The United States Practical Shooting Association has selected Missoula for two parts of its national shooting championship competition, to be held June 20-24.
“It means we'll probably have 350 to 400 competitors in town, and people will get a chance to see some of the best pistol shooters in the country,” said Gary Marbut, a member of the Big Sky Practical Shooting Club.
Practical shooting is to regular target shooting as Dirty Harry is to Barney Fife. It's the extreme version of shooting. One of the categories of shooting, the open division, even calls its weapons “race guns,” hopped-up, modified guns that are far, far from the stock model.
The competition will be held at the Deer Creek Shooting Center, off Deer Creek Road between East Missoula and Bonner, and will feature two divisions of pistol shooting - the open, “race gun” division and what's called the “limited 10,” which features stock guns with 10-round magazines.
Dave Thomas, president of the USPSA and a former Missoula resident, said a handful of connections led the association to pick Missoula.
“So many of the top people in our organization have been there and spent time on the range, so everybody knows about it,” he said. “We know Missoula is a great community and Deer Creek is an excellent range, so it's an easy choice.”
Practical shooting puts shooters through their paces, enough so that some of the very best competitors do weight and other fitness training to prepare for competitions. The competitors have to move through an obstacle course shooting anywhere from three to 15 targets as quickly as possible.

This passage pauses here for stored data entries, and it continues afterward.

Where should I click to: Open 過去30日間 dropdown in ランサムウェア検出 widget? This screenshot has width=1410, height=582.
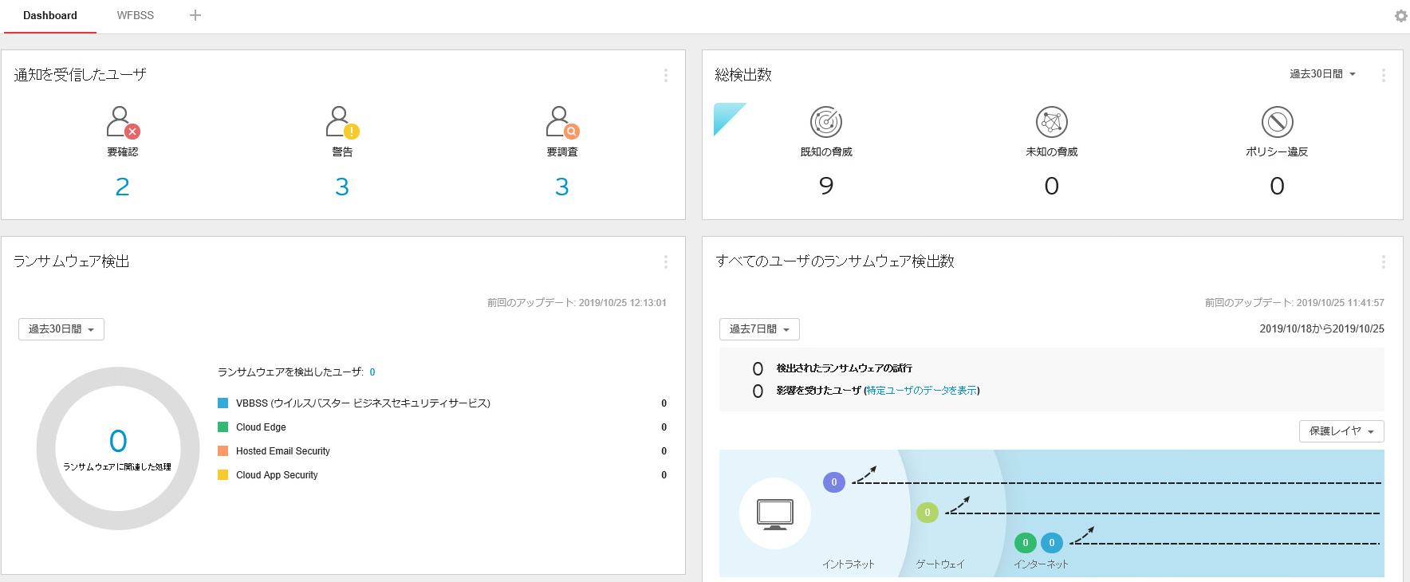(x=61, y=329)
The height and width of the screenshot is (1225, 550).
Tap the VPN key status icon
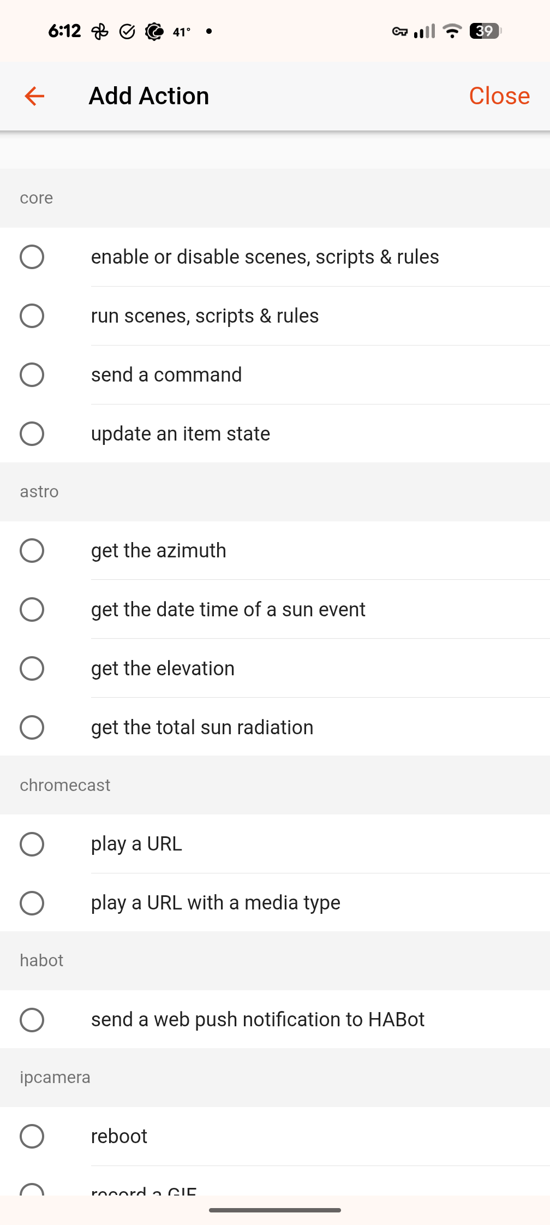click(x=399, y=32)
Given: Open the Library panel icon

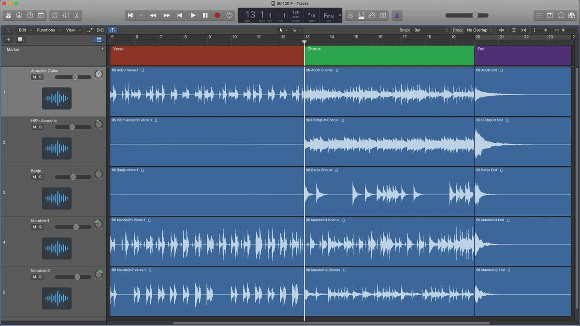Looking at the screenshot, I should pos(8,15).
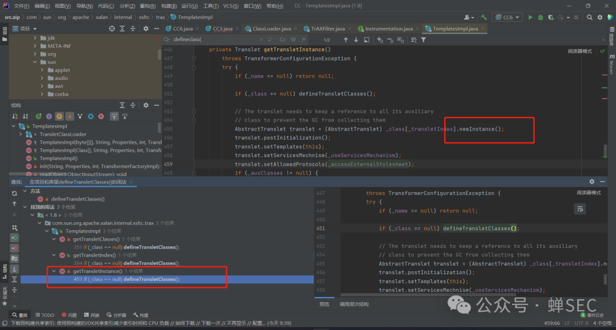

The scoring reflects accuracy, speed and power, and what emerges is a score based on successful shots per second.
The competition is further divided into a classification system that works like a handicap in golf. That means there are grand masters and masters, with a handful of lower categories for what the USPSA's Web site describes as the “regular Joes.” The grand masters, the site notes, are the Tigers of the shooting world.
“You'll see some of the very best pistol shooters in the country that week,” Marbut said.
Wait, check that: “You'll see the best shooters in the world,” said Thomas. “There's nobody better than the top guys, and they'll be there.”
Practical shooting as a competition sport evolved from experiments regarding the use of handguns as self-defense weapons. The researchers were, quite often, members of military or law enforcement looking to challenge the accepted standards for training, technique and equipment. Here's how USPSA's site describes the evolution:
“You may remember in the original Dirty Harry movie, Clint Eastwood's character visits a training center and walks down the street of a mock city engaging hostile targets while identifying and sparing innocents. A lot of us saw it, too, and thought ‘Cool!' It looked like too much fun to be just the law enforcement work of qualifying with a handgun.”
By 1976, a group of international enthusiasts founded what they called the International Practical Shooting Confederation and the sport was on the road to broader recognition.
“For 20 years, USPSA competition has provided a test bed for equipment and techniques, many of which are now the standard for police and military training,” the Web site states. “Some of USPSA's top competitors are regularly employed as trainers for elite police and military units.”
USPSA now has about 400 affiliated clubs across the country, and Marbut and Thomas said competitors at the national competition will come from all over the country, as well as a few from other countries.
“This is the best of the best, so it's something people will enjoy coming out to,” said Thomas.